╭──
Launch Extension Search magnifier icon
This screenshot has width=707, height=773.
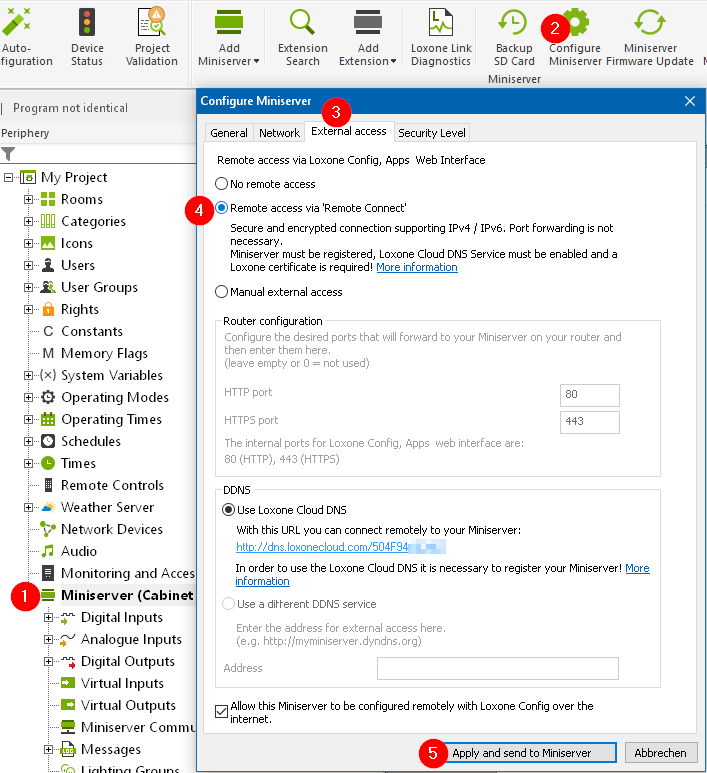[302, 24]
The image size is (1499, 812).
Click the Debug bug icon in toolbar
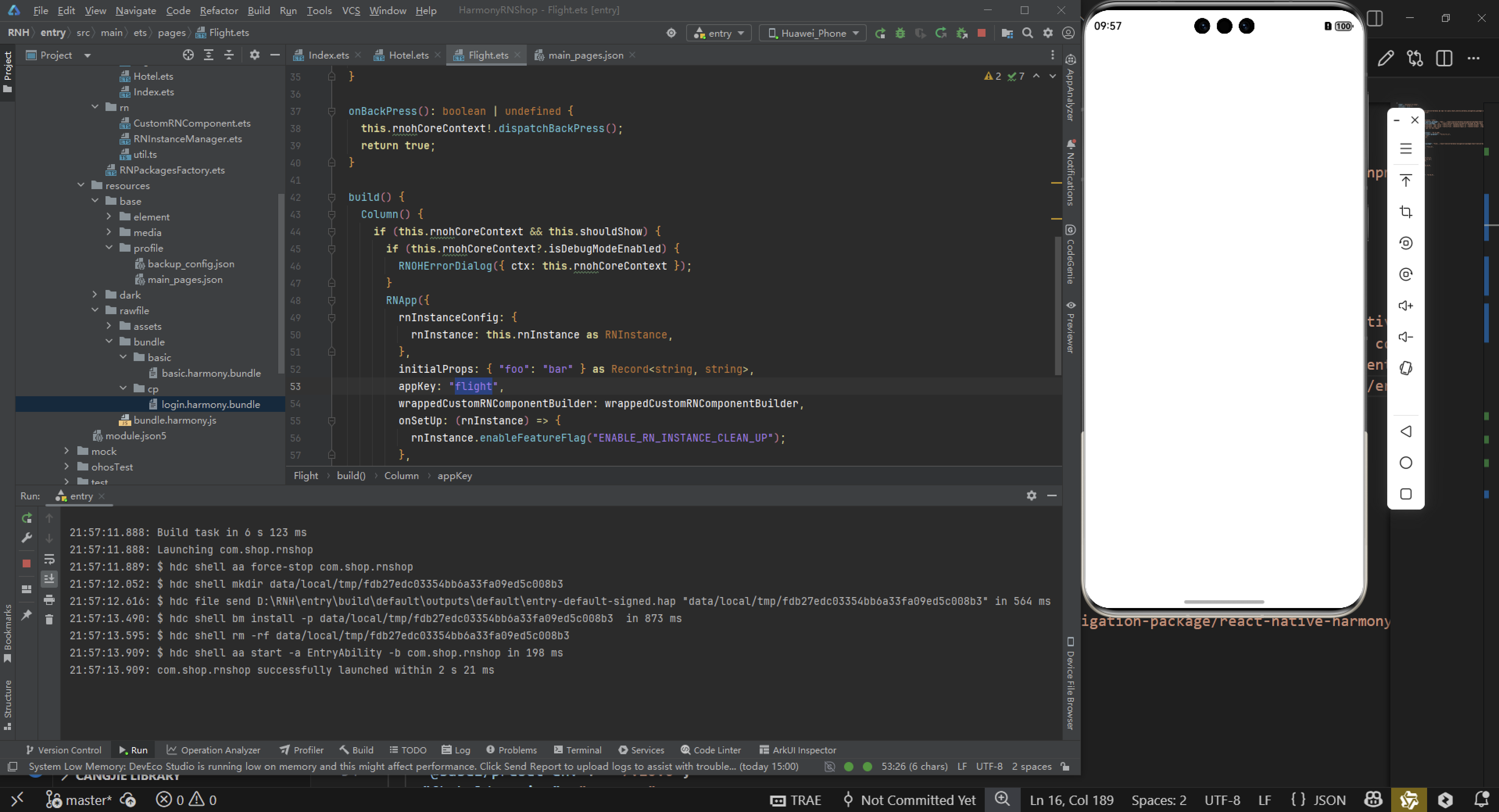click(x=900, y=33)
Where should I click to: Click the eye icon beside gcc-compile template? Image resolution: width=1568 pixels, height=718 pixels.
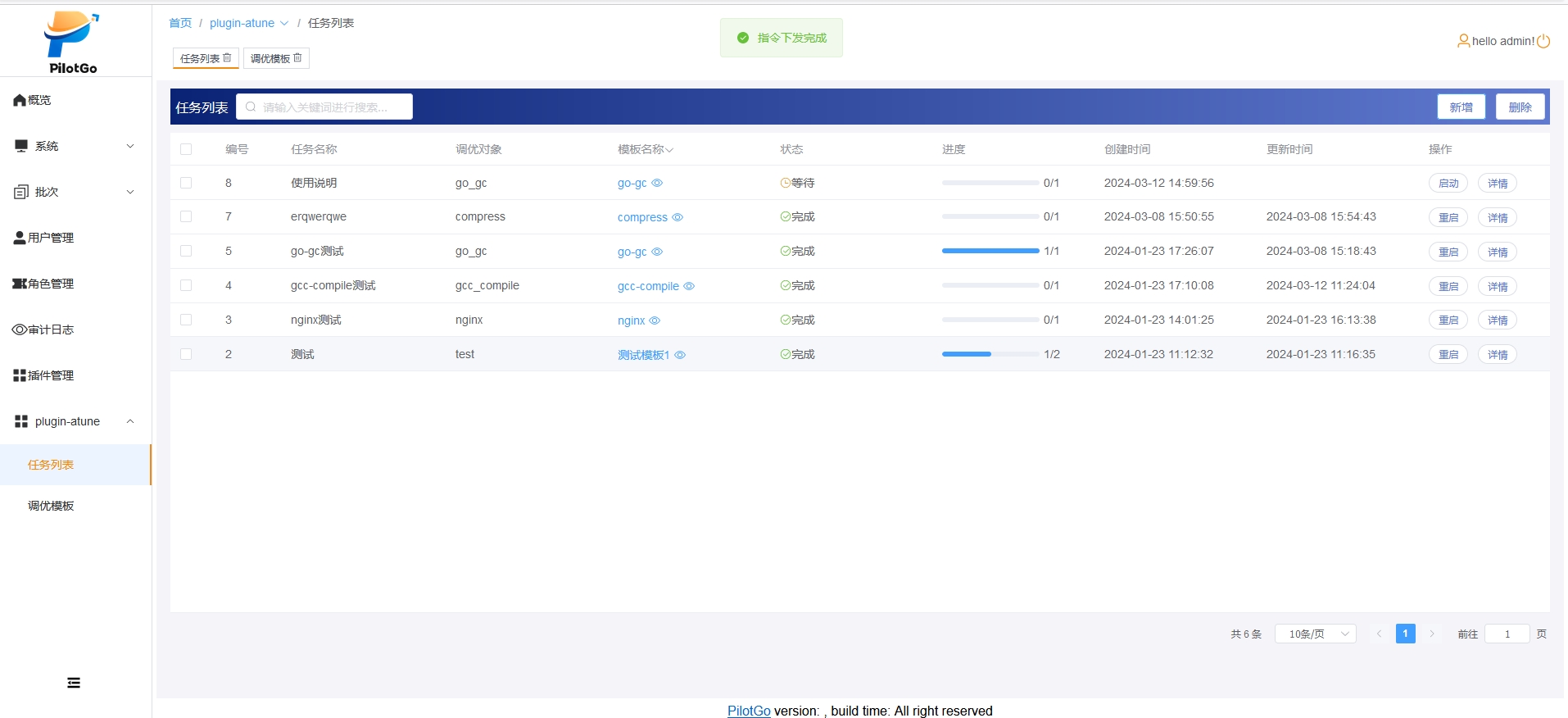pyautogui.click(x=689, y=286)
╰──
• OBJECTIVE
Reproduce all of the data above with each "icon" swapped for "button" and nothing else altered, leaving out the pictures.

• FINAL ANSWER
Launch Extension Search magnifier button
This screenshot has width=707, height=773.
[302, 24]
The image size is (1499, 812).
Click the Debug bug button in toolbar
click(x=900, y=33)
Where should I click to: Click the eye button beside gcc-compile template? Image resolution: width=1568 pixels, height=718 pixels.
pyautogui.click(x=689, y=286)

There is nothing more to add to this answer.